| Record set |

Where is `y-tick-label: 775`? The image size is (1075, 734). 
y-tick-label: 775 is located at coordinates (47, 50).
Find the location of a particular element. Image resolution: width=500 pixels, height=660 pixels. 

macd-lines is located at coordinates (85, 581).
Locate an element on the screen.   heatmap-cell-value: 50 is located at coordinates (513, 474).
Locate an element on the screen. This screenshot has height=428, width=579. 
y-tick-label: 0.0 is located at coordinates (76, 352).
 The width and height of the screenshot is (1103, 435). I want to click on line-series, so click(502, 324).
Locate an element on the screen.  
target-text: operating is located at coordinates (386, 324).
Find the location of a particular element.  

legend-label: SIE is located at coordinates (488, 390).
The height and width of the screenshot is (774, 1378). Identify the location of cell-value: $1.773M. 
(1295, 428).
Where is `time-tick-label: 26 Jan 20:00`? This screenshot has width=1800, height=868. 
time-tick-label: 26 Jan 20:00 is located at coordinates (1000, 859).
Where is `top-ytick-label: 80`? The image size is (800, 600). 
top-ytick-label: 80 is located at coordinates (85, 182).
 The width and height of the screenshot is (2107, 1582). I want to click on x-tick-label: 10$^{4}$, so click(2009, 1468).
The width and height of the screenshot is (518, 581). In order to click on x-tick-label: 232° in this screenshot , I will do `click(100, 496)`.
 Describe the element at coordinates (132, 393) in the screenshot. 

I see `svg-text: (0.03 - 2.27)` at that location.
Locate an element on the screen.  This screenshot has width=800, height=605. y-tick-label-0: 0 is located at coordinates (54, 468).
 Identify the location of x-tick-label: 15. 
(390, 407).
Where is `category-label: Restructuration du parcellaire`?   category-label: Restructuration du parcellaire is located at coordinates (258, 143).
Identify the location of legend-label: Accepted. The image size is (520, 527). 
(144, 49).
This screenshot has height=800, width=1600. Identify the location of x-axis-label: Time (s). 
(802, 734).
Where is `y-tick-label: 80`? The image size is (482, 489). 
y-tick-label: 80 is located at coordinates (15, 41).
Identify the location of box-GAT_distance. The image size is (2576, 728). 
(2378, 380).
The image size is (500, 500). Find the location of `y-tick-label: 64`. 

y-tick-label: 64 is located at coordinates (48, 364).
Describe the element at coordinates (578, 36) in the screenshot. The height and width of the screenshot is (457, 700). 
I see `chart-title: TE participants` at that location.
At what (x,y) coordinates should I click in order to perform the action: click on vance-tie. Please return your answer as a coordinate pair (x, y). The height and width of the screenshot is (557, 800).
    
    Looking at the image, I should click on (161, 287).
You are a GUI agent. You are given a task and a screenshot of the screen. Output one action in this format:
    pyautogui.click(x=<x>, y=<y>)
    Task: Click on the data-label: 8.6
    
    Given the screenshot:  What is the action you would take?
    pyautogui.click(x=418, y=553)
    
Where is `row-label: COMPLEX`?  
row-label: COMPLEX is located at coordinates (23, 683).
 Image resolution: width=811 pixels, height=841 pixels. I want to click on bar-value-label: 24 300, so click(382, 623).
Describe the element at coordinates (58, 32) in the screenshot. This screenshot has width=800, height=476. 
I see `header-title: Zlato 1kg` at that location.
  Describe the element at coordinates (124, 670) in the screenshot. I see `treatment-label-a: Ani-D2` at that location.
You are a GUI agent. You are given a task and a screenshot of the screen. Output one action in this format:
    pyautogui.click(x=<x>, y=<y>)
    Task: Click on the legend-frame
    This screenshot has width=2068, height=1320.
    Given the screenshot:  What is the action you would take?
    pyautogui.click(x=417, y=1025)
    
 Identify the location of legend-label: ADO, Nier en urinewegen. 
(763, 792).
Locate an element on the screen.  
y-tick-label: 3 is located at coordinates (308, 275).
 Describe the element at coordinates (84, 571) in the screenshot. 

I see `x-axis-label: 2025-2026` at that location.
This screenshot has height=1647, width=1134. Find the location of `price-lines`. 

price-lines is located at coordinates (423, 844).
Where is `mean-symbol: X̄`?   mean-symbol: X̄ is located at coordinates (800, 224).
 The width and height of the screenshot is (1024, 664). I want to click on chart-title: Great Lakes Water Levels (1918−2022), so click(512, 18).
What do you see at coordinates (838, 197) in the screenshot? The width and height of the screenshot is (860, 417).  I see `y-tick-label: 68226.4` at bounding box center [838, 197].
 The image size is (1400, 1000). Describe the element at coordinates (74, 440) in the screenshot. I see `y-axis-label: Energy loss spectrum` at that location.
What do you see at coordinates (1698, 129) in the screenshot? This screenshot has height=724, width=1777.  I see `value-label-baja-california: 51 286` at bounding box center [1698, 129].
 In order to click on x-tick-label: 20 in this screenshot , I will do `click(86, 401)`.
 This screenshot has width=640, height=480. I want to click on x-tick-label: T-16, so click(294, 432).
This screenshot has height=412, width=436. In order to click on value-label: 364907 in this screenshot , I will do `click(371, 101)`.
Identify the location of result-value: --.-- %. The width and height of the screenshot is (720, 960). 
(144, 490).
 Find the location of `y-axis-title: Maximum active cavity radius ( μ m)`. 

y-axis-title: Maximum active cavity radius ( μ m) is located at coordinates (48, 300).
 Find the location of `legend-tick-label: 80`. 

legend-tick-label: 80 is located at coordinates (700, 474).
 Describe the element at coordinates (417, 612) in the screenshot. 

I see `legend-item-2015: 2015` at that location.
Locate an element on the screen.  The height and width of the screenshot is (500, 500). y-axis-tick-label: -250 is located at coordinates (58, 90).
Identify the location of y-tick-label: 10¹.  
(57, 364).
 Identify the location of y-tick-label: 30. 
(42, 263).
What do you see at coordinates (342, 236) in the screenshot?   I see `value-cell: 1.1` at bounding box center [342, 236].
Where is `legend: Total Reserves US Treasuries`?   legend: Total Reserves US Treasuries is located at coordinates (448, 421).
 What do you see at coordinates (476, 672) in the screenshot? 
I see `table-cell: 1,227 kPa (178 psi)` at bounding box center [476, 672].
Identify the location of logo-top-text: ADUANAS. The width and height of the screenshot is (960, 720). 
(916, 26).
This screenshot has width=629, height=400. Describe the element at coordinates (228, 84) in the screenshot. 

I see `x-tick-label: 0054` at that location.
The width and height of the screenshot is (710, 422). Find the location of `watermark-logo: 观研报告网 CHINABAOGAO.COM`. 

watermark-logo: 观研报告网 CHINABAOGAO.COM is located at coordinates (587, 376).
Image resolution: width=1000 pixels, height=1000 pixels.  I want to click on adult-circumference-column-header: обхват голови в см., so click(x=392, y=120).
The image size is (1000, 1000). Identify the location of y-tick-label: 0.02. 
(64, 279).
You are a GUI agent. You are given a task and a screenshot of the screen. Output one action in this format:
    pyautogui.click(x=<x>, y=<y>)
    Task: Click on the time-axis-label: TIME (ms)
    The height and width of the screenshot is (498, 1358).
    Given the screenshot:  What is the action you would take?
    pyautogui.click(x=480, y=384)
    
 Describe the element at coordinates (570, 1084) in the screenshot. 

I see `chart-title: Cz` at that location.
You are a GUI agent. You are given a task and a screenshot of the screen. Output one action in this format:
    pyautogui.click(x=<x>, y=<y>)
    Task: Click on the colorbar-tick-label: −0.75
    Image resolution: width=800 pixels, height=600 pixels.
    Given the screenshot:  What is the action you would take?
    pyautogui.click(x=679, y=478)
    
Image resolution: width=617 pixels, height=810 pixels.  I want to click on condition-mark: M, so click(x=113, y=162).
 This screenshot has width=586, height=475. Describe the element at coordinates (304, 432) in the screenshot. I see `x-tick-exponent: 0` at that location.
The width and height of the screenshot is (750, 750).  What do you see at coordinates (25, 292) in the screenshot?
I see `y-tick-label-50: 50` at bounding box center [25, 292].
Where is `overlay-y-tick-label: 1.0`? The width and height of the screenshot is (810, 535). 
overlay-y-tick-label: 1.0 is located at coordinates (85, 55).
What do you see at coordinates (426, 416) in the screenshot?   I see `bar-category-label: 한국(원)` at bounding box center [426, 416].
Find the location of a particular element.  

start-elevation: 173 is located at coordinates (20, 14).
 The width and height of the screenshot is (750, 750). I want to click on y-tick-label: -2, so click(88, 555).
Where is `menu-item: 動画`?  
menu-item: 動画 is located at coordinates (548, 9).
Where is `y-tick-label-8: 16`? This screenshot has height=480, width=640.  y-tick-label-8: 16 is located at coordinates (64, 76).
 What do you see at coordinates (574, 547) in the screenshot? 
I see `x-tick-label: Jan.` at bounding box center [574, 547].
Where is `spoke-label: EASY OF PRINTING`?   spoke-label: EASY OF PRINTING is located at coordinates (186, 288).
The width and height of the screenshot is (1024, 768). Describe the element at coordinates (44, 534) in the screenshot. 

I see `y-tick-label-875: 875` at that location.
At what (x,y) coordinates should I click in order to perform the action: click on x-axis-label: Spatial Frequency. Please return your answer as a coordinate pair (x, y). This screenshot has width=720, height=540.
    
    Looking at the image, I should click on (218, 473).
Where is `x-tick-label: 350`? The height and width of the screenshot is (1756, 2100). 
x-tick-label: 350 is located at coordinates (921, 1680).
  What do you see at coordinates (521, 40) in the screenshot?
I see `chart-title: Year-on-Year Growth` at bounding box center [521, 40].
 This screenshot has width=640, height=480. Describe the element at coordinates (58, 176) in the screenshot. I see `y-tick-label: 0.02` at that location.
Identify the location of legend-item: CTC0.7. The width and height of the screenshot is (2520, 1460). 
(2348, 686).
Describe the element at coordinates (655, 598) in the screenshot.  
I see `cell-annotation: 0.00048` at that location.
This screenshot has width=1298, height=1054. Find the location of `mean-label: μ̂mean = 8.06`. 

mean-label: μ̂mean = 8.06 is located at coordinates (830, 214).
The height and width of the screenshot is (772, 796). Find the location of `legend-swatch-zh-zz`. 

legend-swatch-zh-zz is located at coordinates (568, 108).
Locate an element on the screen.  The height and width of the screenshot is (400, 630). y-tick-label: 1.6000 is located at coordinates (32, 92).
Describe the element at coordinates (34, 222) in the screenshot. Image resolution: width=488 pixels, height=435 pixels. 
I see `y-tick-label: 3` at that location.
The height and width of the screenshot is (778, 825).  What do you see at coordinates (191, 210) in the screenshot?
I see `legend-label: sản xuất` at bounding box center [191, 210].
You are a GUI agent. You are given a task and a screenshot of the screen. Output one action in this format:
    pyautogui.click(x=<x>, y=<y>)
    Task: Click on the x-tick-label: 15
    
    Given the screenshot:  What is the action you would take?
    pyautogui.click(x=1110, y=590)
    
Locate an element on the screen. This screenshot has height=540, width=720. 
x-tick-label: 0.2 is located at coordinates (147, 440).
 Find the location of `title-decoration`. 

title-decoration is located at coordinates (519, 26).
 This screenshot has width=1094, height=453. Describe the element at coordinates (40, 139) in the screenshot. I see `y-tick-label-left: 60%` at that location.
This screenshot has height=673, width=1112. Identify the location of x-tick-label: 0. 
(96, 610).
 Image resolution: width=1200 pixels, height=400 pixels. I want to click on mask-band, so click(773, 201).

| Your instructions |
Retype the records from the line with "coordinates (186, 288)." to the line with "Looking at the image, I should click on (218, 473).", both included.

| Written answer |
Where is `spoke-label: EASY OF PRINTING`?   spoke-label: EASY OF PRINTING is located at coordinates (186, 288).
The width and height of the screenshot is (1024, 768). Describe the element at coordinates (44, 534) in the screenshot. 

I see `y-tick-label-875: 875` at that location.
At what (x,y) coordinates should I click in order to perform the action: click on x-axis-label: Spatial Frequency. Please return your answer as a coordinate pair (x, y). This screenshot has width=720, height=540.
    
    Looking at the image, I should click on (218, 473).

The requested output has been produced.